[PATCH v2 4/4] nvme: code command_id with a genctr for use-after-free validation

Wed May 26 02:26:02 PDT 2021

On 5/26/2021 11:41 AM, Sagi Grimberg wrote:
>
>>>> The bad controller should be fixed.
>>>>
>>>> In the past, I've sent patches that check that sqid match in nvme 
>>>> cqe to
>>>> protect faulty drives that might send
>>>> the completion on a wrong msix.
>>>>
>>>> My patch wasn't accepted since it added an additional "if" in the 
>>>> fast path.
>>>>
>>>> Now we're adding much more operation in the fast path because of 
>>>> buggy ctrl
>>>> ?
>>> I shared the same performance concern on v1 on this series. I haven't
>>> been able to test this one yet (only have emulation for two more 
>>> weeks).
>>>
>>> Hannes says the bug this catches happens frequently enough on TCP. 
>>> If we
>>> don't catch it, we get kernel panic or corruption, so we defintely 
>>> need to
>>> do something. Sagi correctly noted this type of bug is not unique to 
>>> TCP
>>> (or even NVMe, for that matter), but if there is a performance 
>>> impact on
>>> PCI, and no one so far reports such an issue, I would still recommend
>>> this type of mitigation be isolated to transports that actually observe
>>> invalid CQEs.
>>
>> Please do that if possible.
>
> I disagree with that. The original report was about TCP, but that is
> pure coincidence as far as I'm concerned, as I indicated before there
> is nothing TCP specific about this.
>
> Today we don't protect against such a scenario. I originally dismissed
> this issue as we should probably address the a buggy controller, but an
> argument was made that a buggy controller should not be able to crash
> the kernel and we should have a safe-guard for it, which is a valid
> argument, but this is not the worst that can happen, this could have
> caused a silent data corruption with a slightly different timing. So
> it seems absolutely appropriate to me considering the possible
> consequences.
>
> The way I see it, we should decide where we stand here, either we
> continue to ignore this possible panic/data-corruption (which I
> personally think would be wrong), or we address it, and if we do,
> we should do it in the correct place, not limit it to the observed
> component.
>
> As for the performance concerns, I'd be surprised if performance is
> noticeably impacted from 2 assignments and 2 optimized branches.
> Also the overall nvme_request did not grow (still 32-bytes, half a
> cacheline). But let's see if measurements prove otherwise...

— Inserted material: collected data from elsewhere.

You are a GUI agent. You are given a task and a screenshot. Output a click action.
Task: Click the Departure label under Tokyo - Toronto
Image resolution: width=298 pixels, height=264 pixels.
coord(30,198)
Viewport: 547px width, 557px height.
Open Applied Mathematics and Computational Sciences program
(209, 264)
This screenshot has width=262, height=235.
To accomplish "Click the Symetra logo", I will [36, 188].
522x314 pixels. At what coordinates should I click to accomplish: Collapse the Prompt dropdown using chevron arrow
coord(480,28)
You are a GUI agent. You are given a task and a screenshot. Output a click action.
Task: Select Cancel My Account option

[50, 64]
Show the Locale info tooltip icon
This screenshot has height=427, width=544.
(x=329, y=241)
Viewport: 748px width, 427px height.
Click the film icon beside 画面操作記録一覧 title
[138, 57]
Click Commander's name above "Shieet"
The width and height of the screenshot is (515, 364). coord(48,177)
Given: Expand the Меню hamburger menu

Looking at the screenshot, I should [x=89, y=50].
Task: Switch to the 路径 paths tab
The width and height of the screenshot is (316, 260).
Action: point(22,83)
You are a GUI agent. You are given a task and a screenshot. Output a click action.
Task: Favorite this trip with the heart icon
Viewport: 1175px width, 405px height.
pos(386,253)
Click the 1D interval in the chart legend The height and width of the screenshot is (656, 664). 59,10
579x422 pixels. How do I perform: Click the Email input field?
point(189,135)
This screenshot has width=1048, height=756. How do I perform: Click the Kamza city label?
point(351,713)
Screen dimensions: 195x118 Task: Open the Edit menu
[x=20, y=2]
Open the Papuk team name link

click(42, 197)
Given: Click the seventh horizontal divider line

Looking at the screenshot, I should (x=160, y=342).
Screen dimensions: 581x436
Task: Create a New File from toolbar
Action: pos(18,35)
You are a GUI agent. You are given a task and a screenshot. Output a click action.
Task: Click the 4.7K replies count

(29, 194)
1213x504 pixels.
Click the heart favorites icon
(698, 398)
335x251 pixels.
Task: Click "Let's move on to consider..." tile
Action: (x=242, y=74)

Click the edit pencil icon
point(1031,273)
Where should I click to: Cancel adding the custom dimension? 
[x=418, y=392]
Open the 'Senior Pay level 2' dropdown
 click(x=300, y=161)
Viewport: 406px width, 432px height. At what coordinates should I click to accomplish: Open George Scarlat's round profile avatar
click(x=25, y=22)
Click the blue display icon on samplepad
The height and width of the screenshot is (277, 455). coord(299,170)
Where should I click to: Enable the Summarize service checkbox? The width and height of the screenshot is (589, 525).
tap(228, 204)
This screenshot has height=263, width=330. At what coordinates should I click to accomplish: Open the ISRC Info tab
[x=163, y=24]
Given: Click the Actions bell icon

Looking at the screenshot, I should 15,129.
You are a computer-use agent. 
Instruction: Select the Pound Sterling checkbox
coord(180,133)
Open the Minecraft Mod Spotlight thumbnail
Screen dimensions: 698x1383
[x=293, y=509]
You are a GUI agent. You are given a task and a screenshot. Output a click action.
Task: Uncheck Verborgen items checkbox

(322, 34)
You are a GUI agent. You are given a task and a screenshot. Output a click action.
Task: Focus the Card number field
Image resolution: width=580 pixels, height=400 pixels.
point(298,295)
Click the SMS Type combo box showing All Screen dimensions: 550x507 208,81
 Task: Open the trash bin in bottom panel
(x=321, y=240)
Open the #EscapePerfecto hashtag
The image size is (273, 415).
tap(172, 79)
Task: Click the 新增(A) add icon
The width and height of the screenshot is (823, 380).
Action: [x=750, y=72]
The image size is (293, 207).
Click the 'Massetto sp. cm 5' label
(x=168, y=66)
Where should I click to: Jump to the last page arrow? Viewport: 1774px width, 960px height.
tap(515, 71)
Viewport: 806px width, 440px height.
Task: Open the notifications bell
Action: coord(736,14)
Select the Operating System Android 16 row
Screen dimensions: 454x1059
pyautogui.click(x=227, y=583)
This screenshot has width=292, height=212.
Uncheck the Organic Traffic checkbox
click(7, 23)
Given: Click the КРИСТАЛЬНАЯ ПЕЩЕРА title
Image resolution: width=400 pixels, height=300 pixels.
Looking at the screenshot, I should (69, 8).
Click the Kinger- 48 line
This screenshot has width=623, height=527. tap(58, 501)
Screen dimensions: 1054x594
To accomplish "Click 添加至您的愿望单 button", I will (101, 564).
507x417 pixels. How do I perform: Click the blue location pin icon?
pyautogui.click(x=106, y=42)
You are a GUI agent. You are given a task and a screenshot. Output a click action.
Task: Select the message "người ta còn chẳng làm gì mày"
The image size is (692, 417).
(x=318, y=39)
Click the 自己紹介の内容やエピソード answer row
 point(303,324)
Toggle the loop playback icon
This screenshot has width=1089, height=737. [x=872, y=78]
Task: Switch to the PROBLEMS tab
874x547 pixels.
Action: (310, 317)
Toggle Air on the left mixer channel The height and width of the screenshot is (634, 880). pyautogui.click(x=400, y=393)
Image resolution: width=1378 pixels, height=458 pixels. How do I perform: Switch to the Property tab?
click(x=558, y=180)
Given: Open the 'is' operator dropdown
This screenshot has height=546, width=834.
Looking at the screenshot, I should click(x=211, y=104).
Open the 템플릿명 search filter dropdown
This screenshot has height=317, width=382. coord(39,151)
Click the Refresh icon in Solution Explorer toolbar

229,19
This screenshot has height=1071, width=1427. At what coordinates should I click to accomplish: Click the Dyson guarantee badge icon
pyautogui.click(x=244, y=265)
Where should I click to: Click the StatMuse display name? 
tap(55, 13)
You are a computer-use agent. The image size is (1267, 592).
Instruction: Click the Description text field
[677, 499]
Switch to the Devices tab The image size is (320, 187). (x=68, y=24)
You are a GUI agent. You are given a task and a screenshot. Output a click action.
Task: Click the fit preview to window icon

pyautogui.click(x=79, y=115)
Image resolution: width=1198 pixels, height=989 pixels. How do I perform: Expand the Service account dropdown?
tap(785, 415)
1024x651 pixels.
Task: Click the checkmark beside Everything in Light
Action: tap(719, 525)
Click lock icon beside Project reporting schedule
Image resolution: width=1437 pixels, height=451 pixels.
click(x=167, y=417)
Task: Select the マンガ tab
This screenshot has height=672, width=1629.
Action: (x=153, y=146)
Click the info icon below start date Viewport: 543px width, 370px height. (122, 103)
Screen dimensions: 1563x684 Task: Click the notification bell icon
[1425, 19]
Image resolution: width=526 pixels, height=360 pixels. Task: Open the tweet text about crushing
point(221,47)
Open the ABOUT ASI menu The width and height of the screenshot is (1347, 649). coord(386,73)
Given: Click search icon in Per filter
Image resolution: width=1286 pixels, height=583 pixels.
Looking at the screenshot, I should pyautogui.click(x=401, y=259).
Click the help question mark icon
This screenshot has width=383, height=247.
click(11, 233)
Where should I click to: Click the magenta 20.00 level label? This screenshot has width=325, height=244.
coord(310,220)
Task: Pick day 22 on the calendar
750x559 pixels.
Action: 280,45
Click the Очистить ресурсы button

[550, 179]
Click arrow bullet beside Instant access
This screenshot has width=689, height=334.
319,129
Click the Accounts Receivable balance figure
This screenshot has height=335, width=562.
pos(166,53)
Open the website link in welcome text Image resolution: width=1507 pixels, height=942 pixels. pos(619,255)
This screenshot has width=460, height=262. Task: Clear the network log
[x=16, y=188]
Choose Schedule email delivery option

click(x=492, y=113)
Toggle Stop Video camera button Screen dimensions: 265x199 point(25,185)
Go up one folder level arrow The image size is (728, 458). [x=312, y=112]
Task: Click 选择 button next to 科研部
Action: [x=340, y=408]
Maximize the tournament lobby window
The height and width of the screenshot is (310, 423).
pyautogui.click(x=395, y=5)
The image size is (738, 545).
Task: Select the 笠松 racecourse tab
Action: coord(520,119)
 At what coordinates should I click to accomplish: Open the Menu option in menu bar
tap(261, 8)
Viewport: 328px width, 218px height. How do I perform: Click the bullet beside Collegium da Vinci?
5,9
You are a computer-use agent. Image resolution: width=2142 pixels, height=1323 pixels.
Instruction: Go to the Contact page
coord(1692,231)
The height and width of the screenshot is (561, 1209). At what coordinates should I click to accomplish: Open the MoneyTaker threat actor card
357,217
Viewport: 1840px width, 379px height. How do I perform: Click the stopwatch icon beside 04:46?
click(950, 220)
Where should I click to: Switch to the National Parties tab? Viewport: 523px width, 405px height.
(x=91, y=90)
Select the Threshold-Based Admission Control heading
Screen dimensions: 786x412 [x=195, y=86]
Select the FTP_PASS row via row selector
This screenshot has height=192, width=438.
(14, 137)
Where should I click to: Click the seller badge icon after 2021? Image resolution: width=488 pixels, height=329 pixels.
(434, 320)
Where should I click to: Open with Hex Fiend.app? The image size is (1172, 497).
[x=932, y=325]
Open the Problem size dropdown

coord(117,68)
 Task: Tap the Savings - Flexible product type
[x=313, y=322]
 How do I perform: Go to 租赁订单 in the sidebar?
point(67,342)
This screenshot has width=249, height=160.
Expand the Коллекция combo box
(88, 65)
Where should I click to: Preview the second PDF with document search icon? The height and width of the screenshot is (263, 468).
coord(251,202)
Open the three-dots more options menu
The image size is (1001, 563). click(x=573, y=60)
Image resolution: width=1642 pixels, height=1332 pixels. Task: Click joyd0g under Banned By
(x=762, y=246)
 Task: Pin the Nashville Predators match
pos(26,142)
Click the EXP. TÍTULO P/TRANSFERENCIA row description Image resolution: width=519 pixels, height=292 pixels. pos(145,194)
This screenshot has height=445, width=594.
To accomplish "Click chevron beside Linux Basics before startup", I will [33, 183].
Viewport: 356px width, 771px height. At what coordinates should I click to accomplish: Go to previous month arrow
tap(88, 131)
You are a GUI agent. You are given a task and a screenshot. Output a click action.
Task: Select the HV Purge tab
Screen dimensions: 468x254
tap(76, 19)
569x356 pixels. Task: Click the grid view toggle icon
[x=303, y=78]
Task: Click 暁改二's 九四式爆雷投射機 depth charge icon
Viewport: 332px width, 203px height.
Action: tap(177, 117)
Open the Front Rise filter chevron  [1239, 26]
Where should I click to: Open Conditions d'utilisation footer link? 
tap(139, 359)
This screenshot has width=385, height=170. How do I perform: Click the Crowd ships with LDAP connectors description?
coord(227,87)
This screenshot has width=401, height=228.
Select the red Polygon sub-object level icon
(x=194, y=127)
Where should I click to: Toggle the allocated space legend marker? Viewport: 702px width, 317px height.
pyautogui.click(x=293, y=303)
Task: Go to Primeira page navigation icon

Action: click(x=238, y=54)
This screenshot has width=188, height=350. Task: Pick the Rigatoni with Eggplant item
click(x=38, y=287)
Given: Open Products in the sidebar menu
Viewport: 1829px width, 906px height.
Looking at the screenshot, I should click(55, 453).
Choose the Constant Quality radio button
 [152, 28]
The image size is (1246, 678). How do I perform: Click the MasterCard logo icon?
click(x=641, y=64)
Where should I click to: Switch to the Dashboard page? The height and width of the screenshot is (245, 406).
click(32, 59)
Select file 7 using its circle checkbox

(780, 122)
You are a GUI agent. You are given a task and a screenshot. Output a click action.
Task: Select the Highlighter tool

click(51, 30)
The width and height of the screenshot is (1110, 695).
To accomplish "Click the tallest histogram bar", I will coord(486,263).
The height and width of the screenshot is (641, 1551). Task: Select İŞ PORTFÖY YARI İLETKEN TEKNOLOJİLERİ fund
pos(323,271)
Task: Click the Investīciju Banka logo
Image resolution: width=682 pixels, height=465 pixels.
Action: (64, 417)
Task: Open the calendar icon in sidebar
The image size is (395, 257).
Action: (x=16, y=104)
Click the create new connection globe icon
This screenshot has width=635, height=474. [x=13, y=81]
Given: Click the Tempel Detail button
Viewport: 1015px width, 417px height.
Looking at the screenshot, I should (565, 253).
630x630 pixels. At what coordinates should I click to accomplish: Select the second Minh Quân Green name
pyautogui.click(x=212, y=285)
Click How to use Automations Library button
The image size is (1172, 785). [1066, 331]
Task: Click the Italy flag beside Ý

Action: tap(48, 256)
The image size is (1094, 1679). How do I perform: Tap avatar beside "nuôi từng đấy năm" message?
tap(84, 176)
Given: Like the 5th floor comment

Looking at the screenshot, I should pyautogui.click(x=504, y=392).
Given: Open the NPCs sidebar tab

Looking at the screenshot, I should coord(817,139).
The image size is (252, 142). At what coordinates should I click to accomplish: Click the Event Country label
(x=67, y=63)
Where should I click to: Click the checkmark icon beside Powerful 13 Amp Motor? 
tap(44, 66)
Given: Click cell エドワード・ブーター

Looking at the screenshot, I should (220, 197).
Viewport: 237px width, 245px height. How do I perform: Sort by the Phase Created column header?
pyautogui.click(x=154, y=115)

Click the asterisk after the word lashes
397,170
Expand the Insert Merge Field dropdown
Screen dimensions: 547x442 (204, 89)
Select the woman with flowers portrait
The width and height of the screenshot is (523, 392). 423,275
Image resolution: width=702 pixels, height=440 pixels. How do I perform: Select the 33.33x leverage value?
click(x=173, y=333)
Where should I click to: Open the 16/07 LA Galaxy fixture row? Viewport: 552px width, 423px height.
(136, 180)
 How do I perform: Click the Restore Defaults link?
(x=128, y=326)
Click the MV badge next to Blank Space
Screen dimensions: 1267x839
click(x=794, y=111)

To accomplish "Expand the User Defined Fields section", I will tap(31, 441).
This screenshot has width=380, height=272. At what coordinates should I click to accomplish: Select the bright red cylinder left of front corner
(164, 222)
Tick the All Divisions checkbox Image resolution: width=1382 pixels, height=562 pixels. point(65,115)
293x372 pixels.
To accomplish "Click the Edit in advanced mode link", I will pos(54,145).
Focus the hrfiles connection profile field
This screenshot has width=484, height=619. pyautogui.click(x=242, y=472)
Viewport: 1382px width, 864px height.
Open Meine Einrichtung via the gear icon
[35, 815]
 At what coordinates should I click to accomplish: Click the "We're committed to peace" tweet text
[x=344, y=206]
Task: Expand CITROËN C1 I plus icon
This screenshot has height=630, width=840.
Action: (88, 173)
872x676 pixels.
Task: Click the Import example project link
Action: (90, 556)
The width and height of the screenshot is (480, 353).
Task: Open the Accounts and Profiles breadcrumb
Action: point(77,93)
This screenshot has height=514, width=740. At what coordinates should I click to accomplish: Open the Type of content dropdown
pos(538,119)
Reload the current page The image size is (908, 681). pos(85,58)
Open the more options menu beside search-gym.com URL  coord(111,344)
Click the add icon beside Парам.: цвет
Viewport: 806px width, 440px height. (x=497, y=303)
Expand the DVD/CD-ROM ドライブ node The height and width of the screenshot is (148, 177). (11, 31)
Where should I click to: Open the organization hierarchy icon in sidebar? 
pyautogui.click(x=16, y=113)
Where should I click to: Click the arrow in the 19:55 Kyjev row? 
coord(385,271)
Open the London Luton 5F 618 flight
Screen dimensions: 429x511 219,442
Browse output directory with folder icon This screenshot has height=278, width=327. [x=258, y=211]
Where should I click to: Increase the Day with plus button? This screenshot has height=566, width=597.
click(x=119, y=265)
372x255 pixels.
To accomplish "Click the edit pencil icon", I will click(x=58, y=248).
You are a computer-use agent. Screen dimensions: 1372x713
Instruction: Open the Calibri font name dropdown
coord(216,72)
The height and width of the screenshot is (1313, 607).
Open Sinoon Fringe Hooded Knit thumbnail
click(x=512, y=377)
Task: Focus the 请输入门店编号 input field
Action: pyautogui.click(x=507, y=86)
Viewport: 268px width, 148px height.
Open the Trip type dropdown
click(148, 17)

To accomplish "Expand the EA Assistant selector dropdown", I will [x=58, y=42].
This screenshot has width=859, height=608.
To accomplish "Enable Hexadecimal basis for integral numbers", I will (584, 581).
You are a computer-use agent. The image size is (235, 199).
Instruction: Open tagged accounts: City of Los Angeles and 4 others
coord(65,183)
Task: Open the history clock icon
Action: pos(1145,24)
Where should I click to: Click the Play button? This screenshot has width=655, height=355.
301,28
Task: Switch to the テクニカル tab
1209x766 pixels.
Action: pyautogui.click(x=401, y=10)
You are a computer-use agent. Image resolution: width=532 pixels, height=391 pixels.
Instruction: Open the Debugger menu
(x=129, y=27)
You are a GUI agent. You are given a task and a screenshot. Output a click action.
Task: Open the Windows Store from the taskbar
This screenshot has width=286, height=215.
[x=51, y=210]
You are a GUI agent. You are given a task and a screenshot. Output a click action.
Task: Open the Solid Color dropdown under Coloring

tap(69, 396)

Of course that this will not have a big impact, but this is not the point.

The point is that I don't understand the state of mind.

why didn't we defend from buggy controller with the below code (We had a 
bug in our NVMe SNAP controller that caused this, so I decided to 
contribute this case upstream):

diff --git a/drivers/nvme/host/pci.c b/drivers/nvme/host/pci.c
index 5a0bf6a..ab7ff34 100644
--- a/drivers/nvme/host/pci.c
+++ b/drivers/nvme/host/pci.c
@@ -983,6 +983,13 @@ static inline void nvme_handle_cqe(struct 
nvme_queue *nvmeq, u16 idx)
         volatile struct nvme_completion *cqe = &nvmeq->cqes[idx];
         struct request *req;

+       if (unlikely(le16_to_cpu(cqe->sq_id) != nvmeq->qid)) {
+               dev_warn(nvmeq->dev->ctrl.device,
+                        "got completion on sqid %d instead of sqid %d\n",
+                        nvmeq->qid, le16_to_cpu(cqe->sq_id));
+               return;
+       }
+
         if (unlikely(cqe->command_id >= nvmeq->q_depth)) {
                 dev_warn(nvmeq->dev->ctrl.device,
                         "invalid id %d completed on queue %d\n",

And why we want to defend from buggy controllers that perform double 
completion ?